David Halperin, a senior fellow for United Republic, a site that tracks how money is used in national politics, said Romney’s outspoken support on behalf of Full Sail and the University of Phoenix should be more closely examined as college affordability becomes a central issue of the 2012 race for the White House.
Romney, if elected president, “would allow federal financial aid … to continue to flow to even the worst offenders in the industry, schools that lure veterans and low-income students with deceptive and coercive recruiting practices,” Halperin wrote in a blog post. “This is about as cynical as politics can get—telling voters complete falsehoods in pursuit of policies that help your donors and business associates, while abusing struggling students and fleecing the taxpayers.”

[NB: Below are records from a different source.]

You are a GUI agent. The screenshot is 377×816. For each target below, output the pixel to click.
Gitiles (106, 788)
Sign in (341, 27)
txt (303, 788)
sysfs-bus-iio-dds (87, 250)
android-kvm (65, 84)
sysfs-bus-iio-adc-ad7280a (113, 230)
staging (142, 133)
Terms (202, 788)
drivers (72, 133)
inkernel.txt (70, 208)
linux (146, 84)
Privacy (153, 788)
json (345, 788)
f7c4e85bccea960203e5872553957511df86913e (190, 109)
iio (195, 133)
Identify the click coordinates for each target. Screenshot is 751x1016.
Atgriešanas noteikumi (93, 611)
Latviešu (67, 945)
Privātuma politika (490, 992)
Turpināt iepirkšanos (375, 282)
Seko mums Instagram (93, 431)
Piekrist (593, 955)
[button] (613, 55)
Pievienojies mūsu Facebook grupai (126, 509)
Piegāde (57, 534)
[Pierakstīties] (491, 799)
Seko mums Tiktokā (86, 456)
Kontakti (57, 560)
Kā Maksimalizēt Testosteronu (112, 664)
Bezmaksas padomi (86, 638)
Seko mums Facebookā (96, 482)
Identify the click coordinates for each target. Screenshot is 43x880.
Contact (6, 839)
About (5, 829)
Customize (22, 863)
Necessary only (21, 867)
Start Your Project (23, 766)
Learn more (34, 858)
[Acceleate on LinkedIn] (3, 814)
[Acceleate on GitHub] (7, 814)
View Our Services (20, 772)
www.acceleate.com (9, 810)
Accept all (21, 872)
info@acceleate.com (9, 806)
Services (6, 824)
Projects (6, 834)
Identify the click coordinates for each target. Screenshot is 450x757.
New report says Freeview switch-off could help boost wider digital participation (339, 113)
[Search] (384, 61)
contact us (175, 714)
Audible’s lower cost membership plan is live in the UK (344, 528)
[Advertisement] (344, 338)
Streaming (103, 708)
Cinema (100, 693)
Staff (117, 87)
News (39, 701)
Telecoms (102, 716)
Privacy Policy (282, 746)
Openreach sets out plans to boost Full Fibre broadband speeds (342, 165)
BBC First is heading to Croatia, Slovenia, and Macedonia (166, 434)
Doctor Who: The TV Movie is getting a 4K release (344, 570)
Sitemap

Still, the president’s campaign could find it difficult to criticize Romney’s lauding of Full Sail because Ed Haddock, Full Sail’s founder and co-chair, served on the Obama for America National Finance Committee and helped raise more than $200,000 for Obama’s 2008 presidential bid, according to public records.
Haddock, according to a leaked White House memo, was considering shifting his support to the Republican nominee in 2012 because the Obama administration pushed through “gainful employment” regulations for for-profit colleges.
The much-debated set of rules would require for-profit schools to meet a range of standards in order to receive federal money, which accounts for almost 90 percent of for-profit college funding.
If higher-education costs remain an important campaign issue, the Obama campaign team could use Romney’s Full Sail support against him in the contest’s final months, said Neal McCluskey, associate director at the libertarian Cato Institute’s Center for Educational Freedom.
“It fits with the theme that Romney only cares only about rich people making a lot of money and not about the little guy,” McCluskey said. “So I think it will be a tool for [the Obama campaign].”
Continuing to rally around for-profit schools as a financial model for all college campuses, McCluskey said, would be a mistake for Romney and his campaign.
“I think if he kept [supporting Full Sail], it would be a tactical error,” he said. “But I think the Obama team will have a hard time making it seem like Romney is making a big deal about Full Sail.”